== Testo di lettura
L’Amministrazione appellata, costituitasi in giudizio, richiamava le tre categorie di informative prefettizie: quella ricognitiva di cause di divieto di per sé interdittive, ai sensi dell’art. 4, comma 4, del D.Lgs n. 490/1994, quella relativa ad eventuali tentativi di infiltrazione mafiosa, tendenti a condizionare le scelte e gli indirizzi delle società o delle imprese interessate, la cui efficacia interdittiva discende da una valutazione del Prefetto (cfr. art. 10, comma 7, D.P.R. n. 252/1998) e quella delle cosiddette informative supplementari o atipiche, il cui effetto interdittivo è rimesso alla valutazione autonoma e discrezionale dell’Amministrazione destinataria dell’informativa (art. 1 septies del D.L. n. 629/1982, convertito con modificazioni dalla legge n. 726/1982 e richiamato dall’art. 10, comma 9 del D.P.R. n. 252/1998).

Nella situazione in esame, il Comune di Ercolano aveva richiesto alla Prefettura di Palermo l’informativa, di cui all’art. 10 del D.P.R. n. 252/1998, nei confronti della società Imap s.r.l., con sede a Palermo e da tale informativa risultava che il sig. Crisafulli Ettore, coniuge dell’Amministratore unico di Imap, sig.ra Emilia Valentino, era stato condannato per associazione a delinquere di stampo mafioso ed altri reati, con sentenza n. 1069/2001, emessa dal G.I.P. del Tribunale di Palermo il 27.9.2001, ai sensi dell’art. 444 c.p.p.. Con nota prefettizia del 31.8.2005 (n. 8744) veniva quindi trasmesso al Comune di Ercolano certificato di diniego ex art. 10 del D.P.R. n. 252/1998, confermato su istanza di riesame con provvedimento in data 3.11.2005 (n. 6617), con modifica della classificazione dell’informativa da c) ad a), nei confronti di “Cosaf s.r.l.”, per “sussistenza delle condizioni interdittive di cui alla legge n. 575/1965 a carico di Crisafulli Ettore, nella qualità di dominus e procuratore della Imap, oggi trasformatasi in Cosaf s.r.l.”.
====
== Voci fornite
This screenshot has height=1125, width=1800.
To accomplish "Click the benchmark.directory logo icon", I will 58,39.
====
== Voci fornite
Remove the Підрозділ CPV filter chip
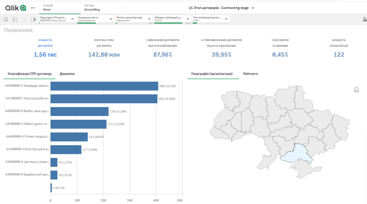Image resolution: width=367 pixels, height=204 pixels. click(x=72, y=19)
====
Esercizio assegnato
Riscrivi il brano sulle informative prefettizie, tutto quanto da "L’Amministrazione appellata, costituitasi" giù fino a "D.P.R. n. 252/1998).": come si legge se al posto di "Prefetto" metti "Questore"?

Risposta completa
L’Amministrazione appellata, costituitasi in giudizio, richiamava le tre categorie di informative prefettizie: quella ricognitiva di cause di divieto di per sé interdittive, ai sensi dell’art. 4, comma 4, del D.Lgs n. 490/1994, quella relativa ad eventuali tentativi di infiltrazione mafiosa, tendenti a condizionare le scelte e gli indirizzi delle società o delle imprese interessate, la cui efficacia interdittiva discende da una valutazione del Questore (cfr. art. 10, comma 7, D.P.R. n. 252/1998) e quella delle cosiddette informative supplementari o atipiche, il cui effetto interdittivo è rimesso alla valutazione autonoma e discrezionale dell’Amministrazione destinataria dell’informativa (art. 1 septies del D.L. n. 629/1982, convertito con modificazioni dalla legge n. 726/1982 e richiamato dall’art. 10, comma 9 del D.P.R. n. 252/1998).